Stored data
--- START ---
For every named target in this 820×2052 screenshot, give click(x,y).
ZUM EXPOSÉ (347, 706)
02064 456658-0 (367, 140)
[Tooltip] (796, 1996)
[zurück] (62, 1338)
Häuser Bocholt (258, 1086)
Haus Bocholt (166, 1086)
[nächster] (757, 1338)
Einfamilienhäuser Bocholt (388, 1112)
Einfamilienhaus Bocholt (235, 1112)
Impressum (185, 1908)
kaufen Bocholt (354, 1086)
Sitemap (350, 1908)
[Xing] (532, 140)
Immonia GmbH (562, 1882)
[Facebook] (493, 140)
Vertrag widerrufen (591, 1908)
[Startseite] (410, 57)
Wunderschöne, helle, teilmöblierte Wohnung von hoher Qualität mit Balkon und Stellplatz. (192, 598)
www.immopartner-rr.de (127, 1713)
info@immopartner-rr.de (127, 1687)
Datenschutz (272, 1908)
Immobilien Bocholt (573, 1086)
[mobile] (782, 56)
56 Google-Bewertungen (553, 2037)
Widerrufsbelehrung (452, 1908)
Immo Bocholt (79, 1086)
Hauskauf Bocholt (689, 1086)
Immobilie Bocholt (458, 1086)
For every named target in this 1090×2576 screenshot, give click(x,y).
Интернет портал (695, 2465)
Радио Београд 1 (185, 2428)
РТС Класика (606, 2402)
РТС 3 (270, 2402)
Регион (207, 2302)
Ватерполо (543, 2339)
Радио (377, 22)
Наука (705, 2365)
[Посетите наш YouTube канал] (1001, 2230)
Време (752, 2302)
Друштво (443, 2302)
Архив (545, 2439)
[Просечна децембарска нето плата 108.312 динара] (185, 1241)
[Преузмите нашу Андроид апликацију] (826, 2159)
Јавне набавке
--- END ---
_What you need to do_
Your task is to transcribe exactly the lines from the one with "Sitemap (350, 1908)" through the end of the data, both included, and nothing besides.

_Output for this exercise_
Sitemap (350, 1908)
[Xing] (532, 140)
Immonia GmbH (562, 1882)
[Facebook] (493, 140)
Vertrag widerrufen (591, 1908)
[Startseite] (410, 57)
Wunderschöne, helle, teilmöblierte Wohnung von hoher Qualität mit Balkon und Stellplatz. (192, 598)
www.immopartner-rr.de (127, 1713)
info@immopartner-rr.de (127, 1687)
Datenschutz (272, 1908)
Immobilien Bocholt (573, 1086)
[mobile] (782, 56)
56 Google-Bewertungen (553, 2037)
Widerrufsbelehrung (452, 1908)
Immo Bocholt (79, 1086)
Hauskauf Bocholt (689, 1086)
Immobilie Bocholt (458, 1086)
For every named target in this 1090×2576 screenshot, give click(x,y).
Интернет портал (695, 2465)
Радио Београд 1 (185, 2428)
РТС Класика (606, 2402)
РТС 3 (270, 2402)
Регион (207, 2302)
Ватерполо (543, 2339)
Радио (377, 22)
Наука (705, 2365)
[Посетите наш YouTube канал] (1001, 2230)
Време (752, 2302)
Друштво (443, 2302)
Архив (545, 2439)
[Просечна децембарска нето плата 108.312 динара] (185, 1241)
[Преузмите нашу Андроид апликацију] (826, 2159)
Јавне набавке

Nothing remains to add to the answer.